The delay on that is actually 90 seconds.
And it waits until killed:
     0.000000 ppoll([{fd=3, events=POLLIN}], 1, NULL, NULL, 8) = 1 ([{fd=3, revents=POLLIN}]) <53.100476>
    53.101445 +++ killed by SIGKILL +++
Due to
  Sep 02 06:37:19 x2 systemd[1]: dnsmasq.service: Start-post operation timed out. Stopping.

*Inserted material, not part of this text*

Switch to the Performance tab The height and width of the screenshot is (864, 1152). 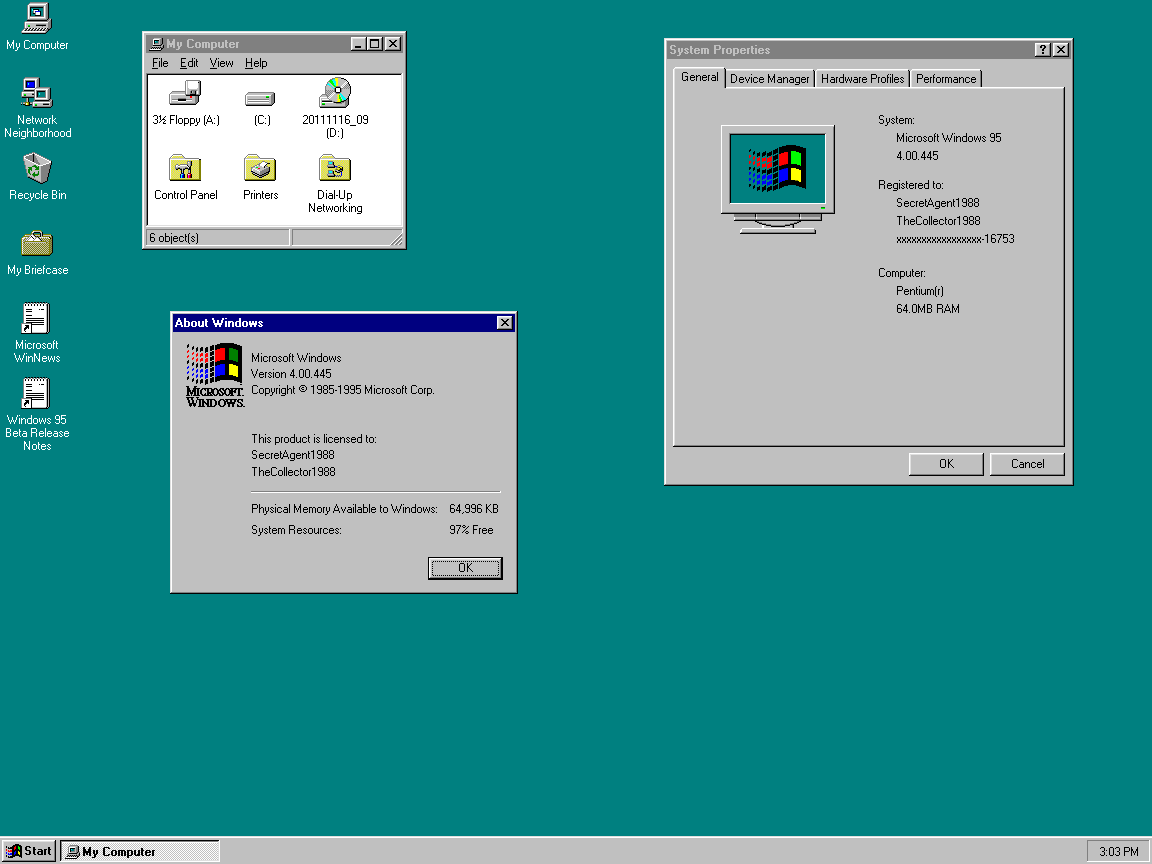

The old init script reload in xenial was:
    reload|force-reload)
        res=`$DAEMON -k parse -f $CONFIG 2>&1 | grep -o "FATAL: .*"`
        if test -n "$res";
        then
                log_failure_msg "$res"
                exit 3
        else
                log_action_msg "Reloading $DESC configuration files"
                start-stop-daemon --stop --signal 1 \
                        --pidfile $PIDFILE --quiet --exec $DAEMON
                log_action_end_msg 0
        fi
        ;;

But all these actions directly executed are always fast:
- /usr/sbin/invoke-rc.d squid reload
- systemctl reload squid
- start-stop-daemon --stop --signal 1 --pidfile /var/run/squid.pid --quiet --exec /usr/sbin/squid

I can make "systemctl reload squid" hang thou - if I invoke it at the right time.
To do so I replaced /etc/resolvconf/update-libc.d/squid with a debug hook that waits on me:
echo "DEBUG DEBUG DEBUG"
echo "would call 'invoke-rc.d squid reload' now"
echo "instead wait until /tmp/foo was touched"
f="/tmp/foo"
start=$(date -r $f);
new=$(date -r $f);
while [ "$start" = "$new" ]; do
  sleep 2;
  new=$(date -r $f);
done;
echo "DEBUG DEBUG DEBUG"

Once that is active "systemctl reload squid.service" hangs as it is in the error case.
This only calls into "/etc/init.d/squid reload" and that is what actually hangs

And what did I find when watching this hang:
0 0 4135 2159 20 0 4500 1368 wait S+ ? 0:00 \_ /bin/sh /etc/init.d/squid reload
0 0 4143 4135 20 0 26588 1128 poll_s S+ ? 0:00 \_ /bin/systemctl --no-pager reload squid.service
0 0 4144 4143 20 0 15404 840 poll_s S+ ? 0:00 \_ /bin/systemd-tty-ask-password-agent --watch

I mean systemd-tty-ask-password-agent what ?!?

I must say that I love to hate the old complexity of the sysV<->systemd change.
- /etc/init.d/squid is generated into a service
- dnsmasq hook calls: systemctl reload squid
- that calls: /etc/init.d/squid reload
- which calls: /bin/systemctl --no-pager reload squid.service

This is back to step #2 one would think :-)

But if at the broken time I directly call "/bin/systemctl --no-pager reload squid.service" I get the same behavior with less redirections:
4 0 2159 0 20 0 21608 2800 wait Ss ? 0:00 bash
0 0 5312 2159 20 0 26588 2364 poll_s S+ ? 0:00 \_ /bin/systemctl --no-pager reload squid.service
0 0 5314 5312 20 0 15404 840 poll_s S+ ? 0:00 \_ /bin/systemd-tty-ask-password-agent --watch

But when this happens /run/systemd/ask-password is empty.

I think we are looking at something more similar to:
- https://bugs.launchpad.net/ubuntu/+source/systemd/+bug/1456789
- https://bugs.debian.org/cgi-bin/bugreport.cgi?bug=774153
- https://bugs.freedesktop.org/show_bug.cgi?id=92430
- https://bugzilla.redhat.com/show_bug.cgi?id=1367981
But for me `systemctl daemon-reexec` didn't serve as a workaround, so maybe not the exact same?

Similar is https://bugs.launchpad.net/ubuntu/+source/systemd/+bug/1565617 in which case /bin/systemd-tty-ask-password-agent was a red herring - but the fix for that has landed and we still see it.

The next questions open to me now are:
- why does /bin/systemd-tty-ask-password-agent open here
- is /bin/systemd-tty-ask-password-agent the process holding this up?

For the latter I set up this debug trick:
lrwxrwxrwx 1 root root 9 Sep 2 07:27 /bin/systemd-tty-ask-password-agent -> /bin/true*
But that was probably too rude and hangs it in:
  [systemd-tty-ask] <defunct>

Sergio, maybe you can continue from here tracking these two open questions further down?